DOCUMENT TEXT —
<<<<
New York, Manhattan, Metropolitan, Municipal, Knickerbocker and Harlem gas companies merged in 1884.
The history of Con Edison includes stories of work crews from New York City’s many competing gas companies digging up lines of rivals — and literally battling for customers, giving rise to the term “gas house gangs.”

Competing New York City manufactured gas companies provided lighting beginning in 1823. This 1873 “bird’s eye view” illustrates New York and Brooklyn. The Brooklyn Bridge, under construction from 1870 to 1883, is at right. Image courtesy Library of Congress.
Still among the nation’s largest gas utility companies, Consolidated Edison, Inc. — known as “Con Edison” or “Con Ed” — began on November 11, 1884, when six New York City gaslight companies merged (New York, Manhattan, Metropolitan, Municipal, Knickerbocker, and Harlem).
Public street lamps used manufactured gas to illuminate Baltimore, Maryland, in 1817, making the Gas Light Company of Baltimore the first U.S. commercial gas lighting company. A manufacturing plant distilled tar and wood to create the gas.
In Pennsylvania, employees of the newly formed Philadelphia Gas Works in 1836 ignited 46 “coal gas” lights along the city’s Second Street (learn more in Illuminating Gaslight).
New York City’s giant utility can trace its roots to more than six decades earlier, beginning with the New York Gas Light Company, which provided manufactured gas (also called town gas) by distilling coal.
New York City Gas Light
“Before the Brooklyn Bridge spanned the East River, before the Statue of Liberty first graced New York Harbor, and before skyscrapers rose above New York City’s streets, the utility companies that would eventually become Con Edison were already building the energy infrastructure needed to fuel and sustain the city’s growth,” notes a company historian.
>>>>
THE TASKS —
1. In the Con Edison history text, on what date did the six New York City gaslight companies merge?
2. Pick up the Con Edison history text after its final sentence and keep writing it.

DATA SECTION —
<<<<
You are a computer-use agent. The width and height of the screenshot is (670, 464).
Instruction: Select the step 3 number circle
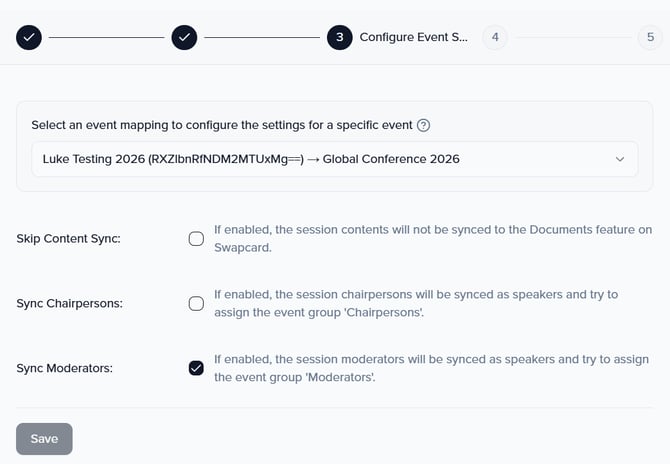339,37
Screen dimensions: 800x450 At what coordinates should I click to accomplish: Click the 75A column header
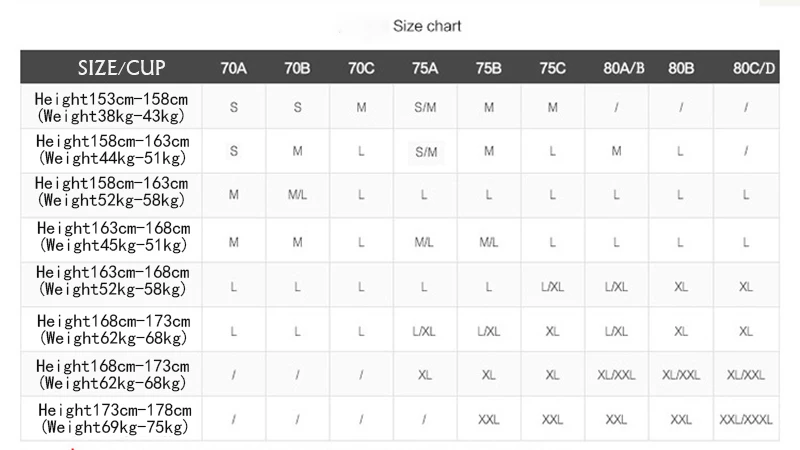[425, 68]
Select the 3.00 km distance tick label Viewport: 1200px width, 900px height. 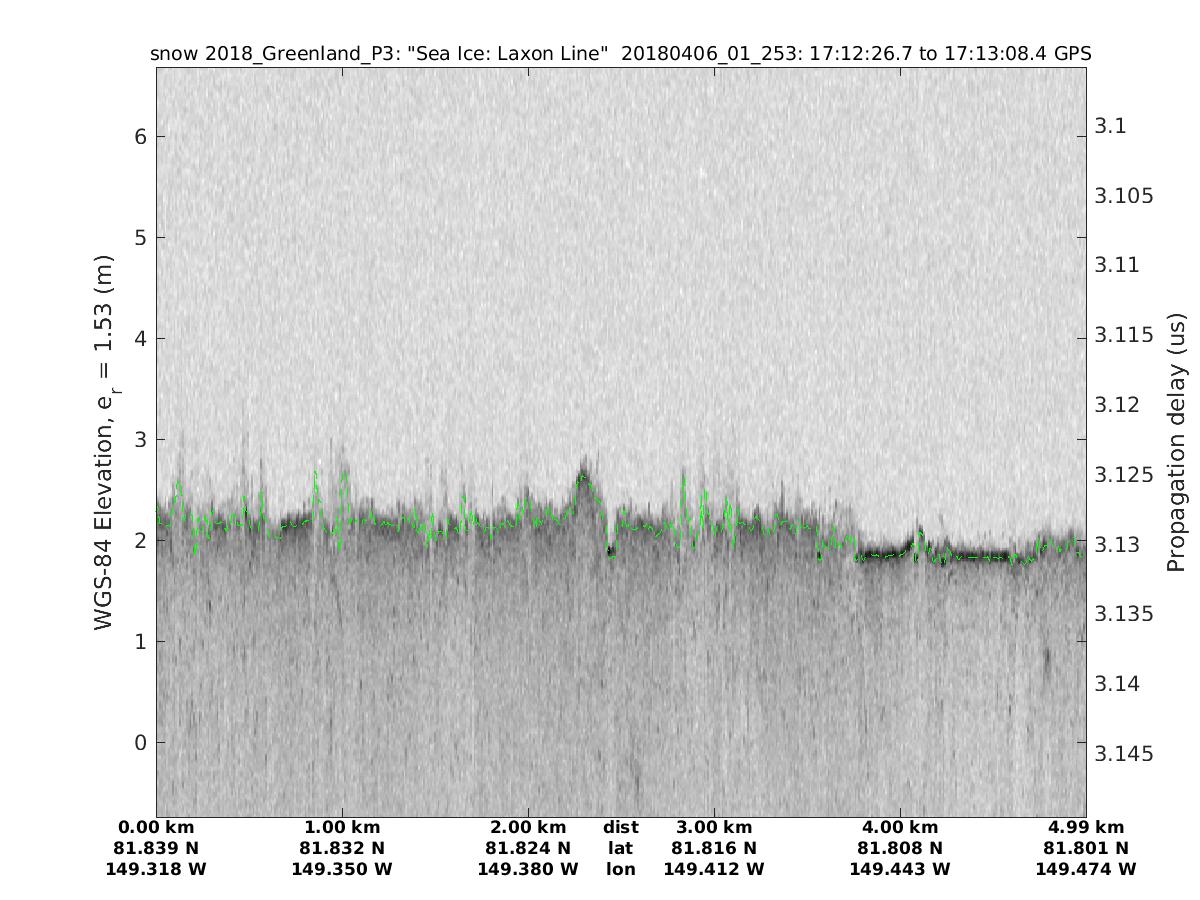pyautogui.click(x=714, y=827)
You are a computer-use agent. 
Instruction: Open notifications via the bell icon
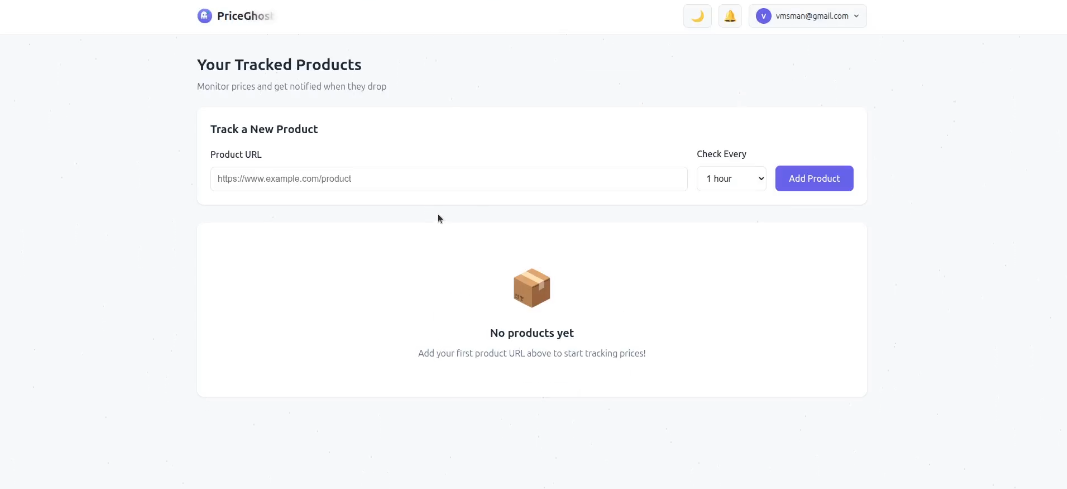coord(730,16)
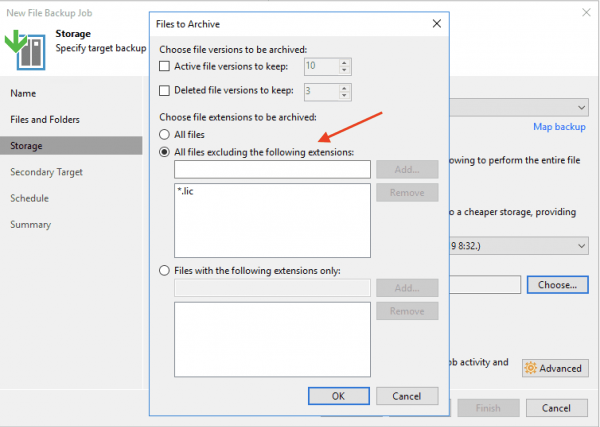The height and width of the screenshot is (427, 600).
Task: Increase active file versions spinner value
Action: [x=345, y=63]
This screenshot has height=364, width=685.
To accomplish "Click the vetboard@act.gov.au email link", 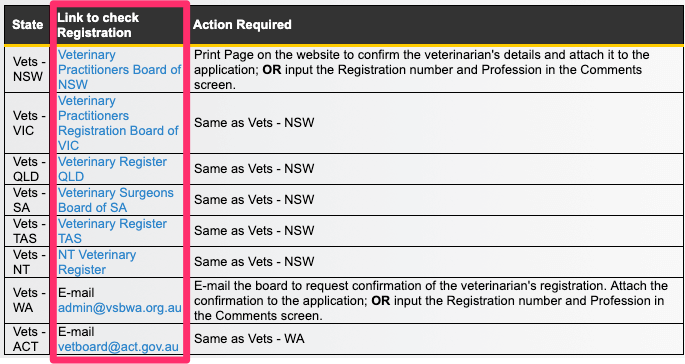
>>>>
RESULTS IN ORDER —
1. November 11, 1884.

2.
First published in 1850 as the population of New York topped 500,000, reporter George Foster’s New York by Gas-Light featured bowling alleys, dance halls, saloons, and theaters.
In 1823, New York Gas received a charter from the New York State Legislature to serve all of Manhattan south of an east-west line created by Grand, Sullivan, and Canal Streets.
“Like most early gas companies, New York Gas would focus its efforts on street lighting, in this case, supplementing or replacing the whale oil lamps that were installed by the city beginning in the 1760s,” according to Con Edison. Manufacturing gas from coal, the Manhattan Gas Light Company in 1833 began to provide service to Manhattan above Grand and Canal streets.
Rapidly expanding use of gaslight brought a municipal nightlife as the population of New York topped 500,000 by 1950 — the year newspaper reporter George Foster published New York by Gas-Light and Other Urban Sketches: With Here and There a Streak of Sunshine.
“Foster expressed optimism about the future of the great metropolis, yet he worried about the growing divide between rich and poor,” noted a 2012 exhibit at the Library Company of Philadelphia, America’s oldest cultural institution, founded in 1731 by Benjamin Franklin.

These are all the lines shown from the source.